European Case Law Identifier: ECLI:AT:OGH0002:2023:008OBA00022.23B.0421.000
Rechtsgebiet: Zivilrecht
Fachgebiet: Arbeitsrecht
Entscheidungsart: Zurückweisung mangels erheblicher Rechtsfrage
Spruch:
Die außerordentliche Revision wird gemäß § 508a Abs 2 ZPO mangels der Voraussetzungen des § 502 Abs 1 ZPO zurückgewiesen (§ 510 Abs 3 ZPO iVm § 2 Abs 1 ASGG).
Begründung:
Rechtliche Beurteilung
[1] Der Zweck des § 2d AVRAG liegt darin, für den Arbeitnehmer Transparenz über die Bedingungen für den Rückersatz der Kosten seiner Ausbildung zu schaffen. Ihm soll ersichtlich sein, auf welche Verpflichtungen er sich künftig einlässt, weil er nur so die finanzielle Tragweite der Beendigung seines Arbeitsverhältnisses in jenem Zeitraum ermessen kann, für den eine Kostentragungspflicht vereinbart wurde (9 ObA 124/19d; 8 ObA 92/11d; 9 ObA 97/22p ua).

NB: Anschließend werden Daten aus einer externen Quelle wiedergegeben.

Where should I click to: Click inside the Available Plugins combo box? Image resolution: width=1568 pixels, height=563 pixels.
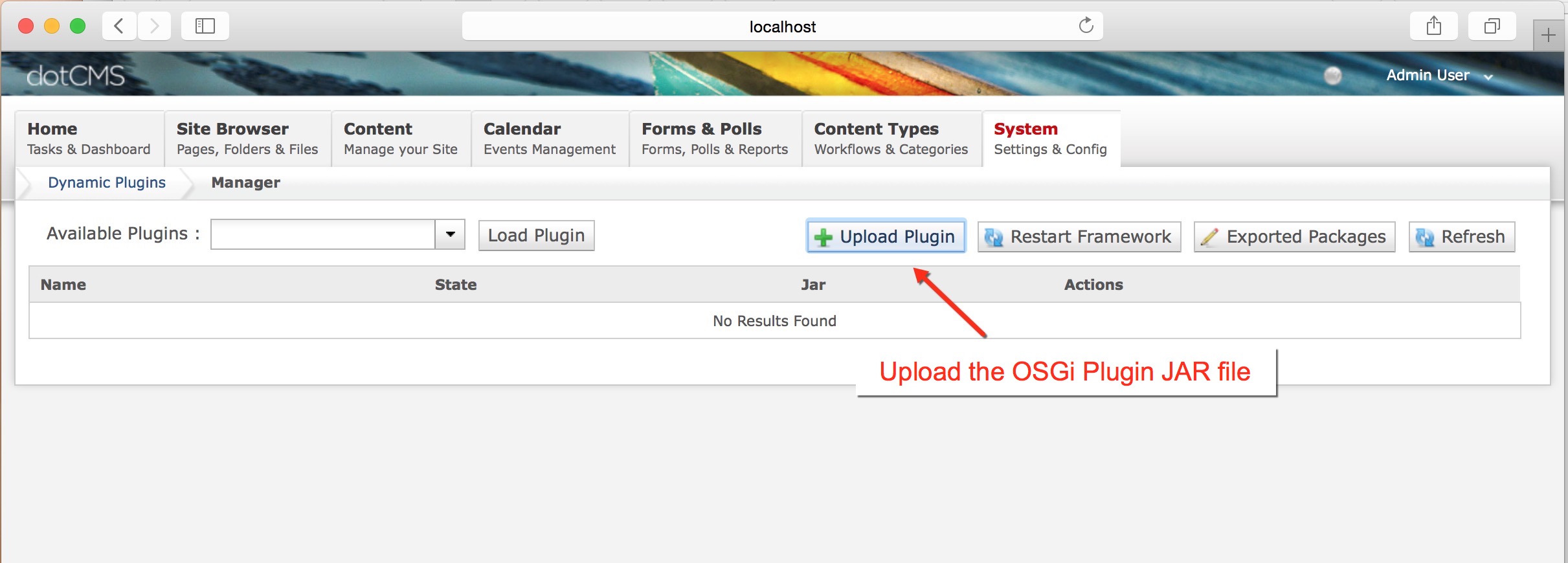[x=322, y=234]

[2] Die herrschende einhellige Rechtsprechung geht dabei davon aus, dass dem Gesetzeszweck entsprechend nur eine vor der Ausbildung abgeschlossene Vereinbarung dem Arbeitnehmer eine selbstbestimmte Entscheidung sichert, sich auf eine Ausbildung einzulassen, die unter bestimmten Umständen zu einem Ausbildungskostenrückersatz führen kann (9 ObA 85/21x mwN; 9 ObA 97/22p ua).
[3] Neue überzeugende Argumente, die den Senat zu einem Abgehen von der bisherigen Rechtsprechung veranlassen könnten, zeigt die außerordentliche Revision nicht auf.

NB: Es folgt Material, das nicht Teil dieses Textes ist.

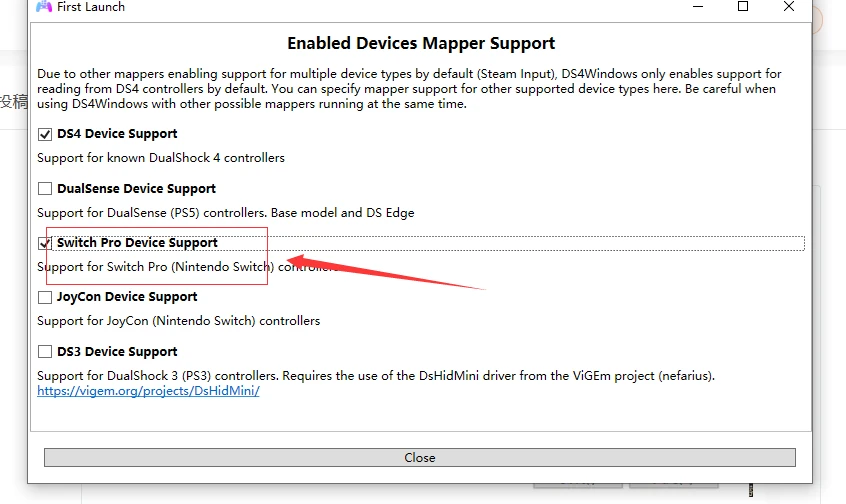Tick the JoyCon Device Support checkbox
Image resolution: width=846 pixels, height=504 pixels.
[45, 297]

[4] Im Anlassfall steht fest, dass die Klägerin mit der Beklagten vor Abschluss des Dienstvertrags und Dienstantritts keine Vereinbarung über die Verpflichtung zum Ersatz der Kosten der vorgesehenen berufsbegleitenden Ausbildung getroffen hat. Es steht auch nicht fest, dass sie vor Unterfertigung der ihr erst nach Beginn des Studiensemesters erstmals vorgelegten Vereinbarung zumindest ein Bewusstsein hatte, dass es eine Verpflichtung zum Ausbildungskostenersatz geben könnte. Sie hätte außerdem eine andere Möglichkeit gehabt, eine gleichartige Ausbildung zu absolvieren, wobei dann außer Materialkosten keine Kosten angefallen wären. Die Beklagte war bei Dienstantritt bei der Klägerin der Ansicht, dass alles hinsichtlich der Ausbildung und der Tätigkeit schon geregelt sei, und dass die Kosten durch die Bezahlung der Studiengebühren und eine beantragte AMS‑Förderung abgedeckt wären.

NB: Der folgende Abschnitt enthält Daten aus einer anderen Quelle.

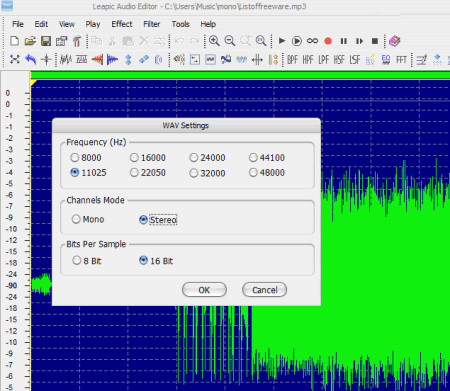This screenshot has width=450, height=391.
Task: Click the Zoom Out magnifier icon
Action: click(x=230, y=41)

[5] Die Vorinstanzen haben diesen Sachverhalt ohne einen im Einzelfall aufzugreifenden Rechtsirrtum unter die vorangeführten Rechtssätze subsumiert. Die Unkenntnis einer möglichen Kostenersatzpflicht war auch geeignet, eine auf transparenter Grundlage getroffene Entscheidung der Beklagten zwischen dem Dienstverhältnis zur Klägerin und dem anderen möglichen Ausbildungsweg zu verhindern.
[6] Der Umstand, dass den Entscheidungen, in denen der maßgebliche Rechtsgrundsatz formuliert und fortgeschrieben wurde (vgl die Kette zu RS0127499) auch nicht einschlägige Sachverhalte zugrunde lagen, vermag an der grundsätzlichen, am Regelungszweck orientierten Aussage nichts zu ändern.
[7] Mangels der Voraussetzungen des § 502 Abs 1 ZPO war die außerordentliche Revision zurückzuweisen.